» **AUFGABE**:
Beantworten Sie zum Text über Schulden beim Unterhalt folgende Fragen:
(a) Was bezeichnet der Text als die unterste Stufe der Düsseldorfer Tabelle?
(b) Wozu würde die Nichtberücksichtigung der Schulden laut Text führen?
(c) Worum muss sich der Unterhaltspflichtige laut „Praxistipp“ aktiv bemühen?

» **TEXT ZUR PRÜFUNG**:
Die unterschiedliche Berücksichtigung von Schuldenbelastungen beim Kindesunterhalt und Ehegattenunterhalt führt dazu, dass u.U. für Ehegattenunterhalt und Kindesunterhalt getrennte Berechnungen durchzuführen sind!
Prinzipiell sollte sichergestellt sein, dass wenigstens der Unterhalt in Höhe des Regelbetrags (der untersten Stufe der Düsseldorfer Tabelle) gewährleistet ist. Ausnahmen können folglich allenfalls dann gelten, wenn der Unterhaltspflichtige andernfalls nicht einmal die regelmäßige Zinsbelastung abdecken, jedenfalls aber nicht seine Schuldverpflichtungen tilgen könnte. Denn dann würde die Nichtberücksichtigung der Schulden zu einer ständig weiter wachsenden Verschuldung des Unterhaltspflichtigen führen.
Praxistipp:
Zu beachten ist aber die unterhaltsrechtliche Obliegenheit des Unterhaltspflichtigen, sich um die Reduzierung der monatlichen Raten aktiv zu bemühen (Staudinger/Voppel (2018) BGB § 1361, Rn 109 m.w.N.; Viefhues in: jurisPK-BGB § 1603 BGB, 1. Überarbeitung 2018, Rn 230).

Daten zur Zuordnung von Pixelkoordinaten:

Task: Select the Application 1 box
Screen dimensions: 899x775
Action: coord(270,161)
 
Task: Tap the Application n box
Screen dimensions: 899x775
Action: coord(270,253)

» **LÖSUNG**:
(a) Den Regelbetrag.
(b) Zu einer ständig weiter wachsenden Verschuldung des Unterhaltspflichtigen.
(c) Um die Reduzierung der monatlichen Raten.